RECORDS SHOWN —
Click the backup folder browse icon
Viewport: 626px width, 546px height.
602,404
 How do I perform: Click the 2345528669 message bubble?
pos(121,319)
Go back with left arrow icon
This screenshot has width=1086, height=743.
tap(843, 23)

WHAT TO PRODUCE — The lines from the one with "How do I perform: Click" through the final line of the data are to be reproduced exactly, both included, with no other lines.

ANSWER FOR THE TASK —
 How do I perform: Click the 2345528669 message bubble?
pos(121,319)
Go back with left arrow icon
This screenshot has width=1086, height=743.
tap(843, 23)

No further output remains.